Mais bien souvent, ce sont les mêmes qui veulent interdire l'avortement et qui réprouvent l'usage des contaceptifs.
Au nom de quoi la contraception est-elle mauvaise, ça, j'avoue honnêtement n'avoir jamais réussi à le saisir. Empêcher une potentialité, cela ne m'a jamais paru être un crime.
La loi Neuwirth de 1969 (seulement 1969 !) qui autorisait la contraception, est pour moi une des grandes lois de l'histoire de la République.
Parce qu'elle autorisait enfin les femmes à être les égales des hommes, parce qu'elle admettait implicitement que l'on peut avoir envie de faire l'amour sans souhaiter concevoir un enfant.
Au delà de tous les reproches "éthiques" que l'on pourrait me faire (et c'est difficile de se heurter à des résistances bien souvent issues de la foi religieuse), il y a ce simple fait : tous les ans, des femmes choisissent d'avorter.

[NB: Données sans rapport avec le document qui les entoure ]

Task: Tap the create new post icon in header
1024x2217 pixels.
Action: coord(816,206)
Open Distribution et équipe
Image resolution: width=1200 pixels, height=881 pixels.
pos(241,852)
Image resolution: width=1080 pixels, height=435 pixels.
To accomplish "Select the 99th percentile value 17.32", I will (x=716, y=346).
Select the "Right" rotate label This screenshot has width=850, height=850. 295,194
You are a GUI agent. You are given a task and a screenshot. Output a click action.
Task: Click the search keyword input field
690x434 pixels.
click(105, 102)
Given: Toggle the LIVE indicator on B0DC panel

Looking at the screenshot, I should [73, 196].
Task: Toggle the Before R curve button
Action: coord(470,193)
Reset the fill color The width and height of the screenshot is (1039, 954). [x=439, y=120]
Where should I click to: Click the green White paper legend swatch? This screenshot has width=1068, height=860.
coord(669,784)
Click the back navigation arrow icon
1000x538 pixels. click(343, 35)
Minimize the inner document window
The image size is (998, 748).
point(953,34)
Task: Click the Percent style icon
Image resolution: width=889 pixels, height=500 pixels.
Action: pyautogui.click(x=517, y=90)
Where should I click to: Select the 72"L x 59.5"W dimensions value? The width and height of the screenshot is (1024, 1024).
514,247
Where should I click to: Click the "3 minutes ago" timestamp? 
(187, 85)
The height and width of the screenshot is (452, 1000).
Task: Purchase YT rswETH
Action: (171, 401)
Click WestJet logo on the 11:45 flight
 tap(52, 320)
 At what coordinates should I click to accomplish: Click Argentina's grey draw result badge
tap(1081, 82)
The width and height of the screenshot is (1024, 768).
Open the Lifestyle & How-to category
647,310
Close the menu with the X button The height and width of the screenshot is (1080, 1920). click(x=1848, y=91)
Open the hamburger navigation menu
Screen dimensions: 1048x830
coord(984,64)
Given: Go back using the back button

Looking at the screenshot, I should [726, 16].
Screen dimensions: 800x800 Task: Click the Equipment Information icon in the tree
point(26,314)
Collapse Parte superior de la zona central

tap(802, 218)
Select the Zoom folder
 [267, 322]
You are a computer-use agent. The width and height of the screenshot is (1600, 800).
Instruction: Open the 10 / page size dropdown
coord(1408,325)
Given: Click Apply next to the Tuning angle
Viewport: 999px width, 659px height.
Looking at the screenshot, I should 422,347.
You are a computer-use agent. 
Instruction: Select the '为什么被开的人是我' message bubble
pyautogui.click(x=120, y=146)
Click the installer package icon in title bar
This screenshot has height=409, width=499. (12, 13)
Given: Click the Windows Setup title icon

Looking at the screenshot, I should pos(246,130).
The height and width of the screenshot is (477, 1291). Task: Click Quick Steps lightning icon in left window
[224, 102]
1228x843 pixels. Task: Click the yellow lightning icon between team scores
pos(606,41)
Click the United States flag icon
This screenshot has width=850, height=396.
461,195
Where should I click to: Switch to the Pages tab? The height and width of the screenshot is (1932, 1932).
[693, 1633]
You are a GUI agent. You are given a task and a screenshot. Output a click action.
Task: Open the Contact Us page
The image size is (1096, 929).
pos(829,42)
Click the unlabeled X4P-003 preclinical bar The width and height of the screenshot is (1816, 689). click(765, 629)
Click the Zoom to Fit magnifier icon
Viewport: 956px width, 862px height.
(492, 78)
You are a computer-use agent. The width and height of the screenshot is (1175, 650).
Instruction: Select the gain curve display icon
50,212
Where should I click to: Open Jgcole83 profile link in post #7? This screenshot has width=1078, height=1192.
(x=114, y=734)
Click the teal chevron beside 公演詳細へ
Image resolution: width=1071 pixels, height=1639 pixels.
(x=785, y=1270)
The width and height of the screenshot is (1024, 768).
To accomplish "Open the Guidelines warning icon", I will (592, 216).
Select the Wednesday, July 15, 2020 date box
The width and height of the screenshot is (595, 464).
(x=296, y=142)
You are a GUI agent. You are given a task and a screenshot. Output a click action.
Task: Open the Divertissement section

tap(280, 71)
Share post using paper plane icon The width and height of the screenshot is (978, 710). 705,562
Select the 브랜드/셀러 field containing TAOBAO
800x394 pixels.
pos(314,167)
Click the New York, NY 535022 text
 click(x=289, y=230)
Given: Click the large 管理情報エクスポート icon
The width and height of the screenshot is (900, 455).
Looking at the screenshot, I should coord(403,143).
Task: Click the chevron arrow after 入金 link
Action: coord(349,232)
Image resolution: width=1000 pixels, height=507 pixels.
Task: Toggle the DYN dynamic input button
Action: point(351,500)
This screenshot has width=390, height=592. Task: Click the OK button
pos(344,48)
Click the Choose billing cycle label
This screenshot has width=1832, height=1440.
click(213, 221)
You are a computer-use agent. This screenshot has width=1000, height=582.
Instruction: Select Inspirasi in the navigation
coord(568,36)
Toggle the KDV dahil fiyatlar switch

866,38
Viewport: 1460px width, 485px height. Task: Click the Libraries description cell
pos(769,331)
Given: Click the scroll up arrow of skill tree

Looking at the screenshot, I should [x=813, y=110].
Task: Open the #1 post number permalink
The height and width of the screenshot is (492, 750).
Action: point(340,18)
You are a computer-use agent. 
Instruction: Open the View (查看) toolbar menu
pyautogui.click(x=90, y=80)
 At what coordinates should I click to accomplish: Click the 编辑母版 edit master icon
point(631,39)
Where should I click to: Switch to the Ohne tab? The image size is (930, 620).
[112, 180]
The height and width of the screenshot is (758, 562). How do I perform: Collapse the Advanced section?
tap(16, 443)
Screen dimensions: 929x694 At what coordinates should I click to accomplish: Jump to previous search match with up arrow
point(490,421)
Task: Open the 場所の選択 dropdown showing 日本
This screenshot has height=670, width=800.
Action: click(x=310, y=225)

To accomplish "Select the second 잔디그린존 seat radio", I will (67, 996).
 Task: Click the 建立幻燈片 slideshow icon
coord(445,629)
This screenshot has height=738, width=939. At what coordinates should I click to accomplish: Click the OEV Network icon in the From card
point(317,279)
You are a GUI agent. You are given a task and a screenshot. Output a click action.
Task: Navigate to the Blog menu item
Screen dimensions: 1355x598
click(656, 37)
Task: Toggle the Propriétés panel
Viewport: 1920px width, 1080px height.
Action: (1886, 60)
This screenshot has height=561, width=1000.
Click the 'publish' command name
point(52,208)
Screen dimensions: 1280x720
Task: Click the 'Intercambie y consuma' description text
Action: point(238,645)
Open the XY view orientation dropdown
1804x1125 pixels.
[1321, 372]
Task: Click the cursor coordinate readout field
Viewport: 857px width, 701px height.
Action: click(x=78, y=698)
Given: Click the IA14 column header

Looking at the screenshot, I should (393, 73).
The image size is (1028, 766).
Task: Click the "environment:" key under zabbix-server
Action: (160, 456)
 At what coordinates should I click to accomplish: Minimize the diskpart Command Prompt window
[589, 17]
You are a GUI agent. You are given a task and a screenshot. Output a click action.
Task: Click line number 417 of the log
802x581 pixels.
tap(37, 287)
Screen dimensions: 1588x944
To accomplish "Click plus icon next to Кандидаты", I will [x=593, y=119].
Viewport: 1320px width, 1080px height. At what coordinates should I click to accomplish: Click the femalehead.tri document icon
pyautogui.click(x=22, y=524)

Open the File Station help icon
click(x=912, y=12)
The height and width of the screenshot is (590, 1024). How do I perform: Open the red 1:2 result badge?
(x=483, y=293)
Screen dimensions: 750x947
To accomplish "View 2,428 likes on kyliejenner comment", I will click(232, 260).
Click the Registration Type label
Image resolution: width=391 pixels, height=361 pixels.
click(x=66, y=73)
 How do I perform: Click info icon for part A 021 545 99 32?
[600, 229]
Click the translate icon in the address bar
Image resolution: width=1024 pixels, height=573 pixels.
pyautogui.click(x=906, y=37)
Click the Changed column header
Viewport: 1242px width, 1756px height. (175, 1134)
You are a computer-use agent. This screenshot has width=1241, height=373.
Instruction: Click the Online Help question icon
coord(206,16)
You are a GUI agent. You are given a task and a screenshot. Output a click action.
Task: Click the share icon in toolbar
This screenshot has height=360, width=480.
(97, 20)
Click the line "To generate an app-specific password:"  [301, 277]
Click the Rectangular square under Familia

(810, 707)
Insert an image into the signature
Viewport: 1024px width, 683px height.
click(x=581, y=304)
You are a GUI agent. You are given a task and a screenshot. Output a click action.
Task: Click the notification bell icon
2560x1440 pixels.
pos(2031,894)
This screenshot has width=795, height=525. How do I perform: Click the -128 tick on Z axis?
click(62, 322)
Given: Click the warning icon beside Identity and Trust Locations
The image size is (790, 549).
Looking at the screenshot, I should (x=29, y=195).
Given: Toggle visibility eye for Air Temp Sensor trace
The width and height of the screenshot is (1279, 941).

Dans les pays où l'avortement est interdit, des femmes choisissent quand même d'avorter.
L'avortement n'est pas nouveau, il y a toujours eu des "faiseuses d'anges", même dans l'Antiquité, quelle que soit la culture.
"Oui mais, c'est parce que la société actuelle ne permet pas aux femmes d'avoir des enfants ! Il faut mettre en place une politique familiale qui permettent de les garder !". C'est dans l'autre sens que ça marche : mettez en place cette politique, et quand il n'y aura plus d'avortements en France, vous pourrez fermer les centres. Nul besoin d'interdiction.
Je n'y crois pas, et je ne crois pas qu'aucun de ceux qui défendent cette "politique familiale" croit sincèrement qu'elle puisse être efficace.
Moi, j'ai parfois un côté très pragmatique : d'un côté,j'ai des femmes qui avortent dans de bonnes conditions, sans craintes, avec l'assistance d'un médecin, pour qui tout se passe bien, et qui pourront plus tard mettre au monde des enfants qu'elles ont désirés. De l'autre, j'ai des femmes isolées, désespérées, qui agissent en cachette, dans de mauvaises conditions, avec parfois l'aide d'un ou d'une "faiseuse d'ange", parfois seules, qui risquent de se blesser et de devenir stériles pour cause de manques de soins, voire de mourir, et qui vivront avec l'angoisse qu'on les dénonce, et qu'elles aillent finir leurs vies en prison.
Je suis donc pour le droit à l'avortement.